B.D. Dethan’s painting exhibition, ‘Avastha’, is a dispassionate look at the deterioration of society
A glass filled with liquid has a disembodied human face floating at the bottom, while psychedelic shapes frolic in the background. The spires of a monument rise high above a city skyline, only to emphasise the large arms and face of a forlorn looking entity captured between them. These are examples of the imagery that currently adorn the walls of the Suryakanti Art Gallery at Sasthamangalam, where an exhibition of artist B.D. Dethan’s works is underway.
Dethan explains that the series, titled ‘Avastha’, is a reflection of his emotions related to the times we live in. “Society is at a point where basic values such as kindness and compassion are hard to come by. Open a newspaper or switch on the television and most of the things we see are appalling. It is this frame of mind that gave birth to this series, and while I have tried to keep my emotions and work separate, some things do seep through,” he says, pointing out the many vices he has depicted on canvas. The face in the glass is his take on the effects of alcoholism.
Other images border on the abstract as half-formed human shapes merge with those of animals and human vanity is represented through a clown-like visage that peeps out through a frame.
Dethan’s disdain for the trend of elevating men to the status of gods is evident in yet another work, while a museum exhibit of busts and remnants of civilisations is accompanied by his thoughts on time and culture. “We have seen many cultures come and go, and eventually this is all that is left,” he says indicating the painting, “it is meant to remind us that everything in the world perishes eventually, except time, which is the only constant.”

*Exercise tasks*:
(1) Can you rewrite the passage on the ‘Avastha’ exhibition from "Dethan explains that" up to and including "effects of alcoholism.", replacing "newspaper" with "magazine"?
(2) Could you continue the passage on the ‘Avastha’ exhibition from where it ends?

*Data provided*:
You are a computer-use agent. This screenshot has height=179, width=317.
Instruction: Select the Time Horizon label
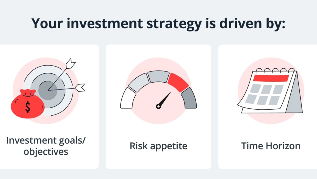pyautogui.click(x=271, y=146)
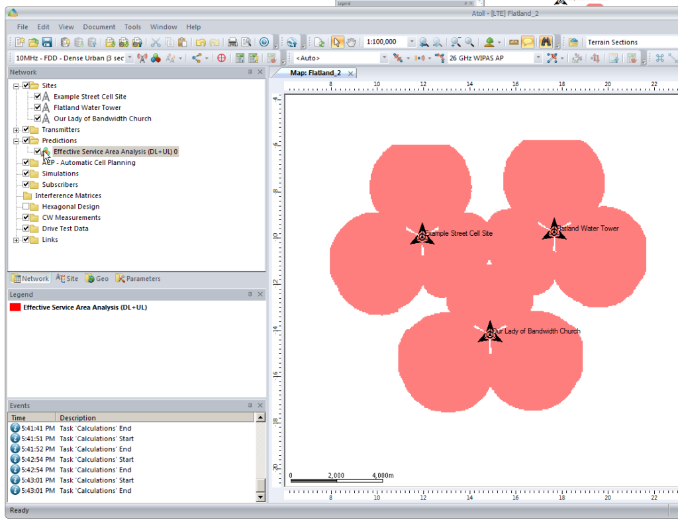Open the Tools menu
Image resolution: width=678 pixels, height=526 pixels.
[132, 26]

*Exercise results*:
(1)
Dethan explains that the series, titled ‘Avastha’, is a reflection of his emotions related to the times we live in. “Society is at a point where basic values such as kindness and compassion are hard to come by. Open a magazine or switch on the television and most of the things we see are appalling. It is this frame of mind that gave birth to this series, and while I have tried to keep my emotions and work separate, some things do seep through,” he says, pointing out the many vices he has depicted on canvas. The face in the glass is his take on the effects of alcoholism.

(2)
From civilisations to the present day, he makes an interesting observation on people’s reliance on medicines. “We are in a situation where we are often forced to take medicines and then suffer the side effects in some form. It is not something we can entirely avoid but not something that is particularly good either.” The work in question shows a human foot poised to crush a bottle of pills, deterred by a razor sharp blade waiting above the bottle, promising retribution.
Dethan goes on to elaborate his views on art in general. “I don’t believe painting is just a fine art anymore. Take the example of Picasso, where he fused cycle parts together to create art,” he says, referring to the Spanish artist’s ‘Bull’s Head’ artwork, where he represented the face and horns of a bull using a bicycle seat and handlebars. “The creative vision that led him to see that work where others saw just a jumble of cycle parts, that is what is paramount in an artist. Paint and canvas are no longer the only medium to express one’s vision.”
The exhibition is on at the Suryakanti Art Gallery till March 31. The gallery is open from 11 a.m. to 6 p.m. except on Sundays.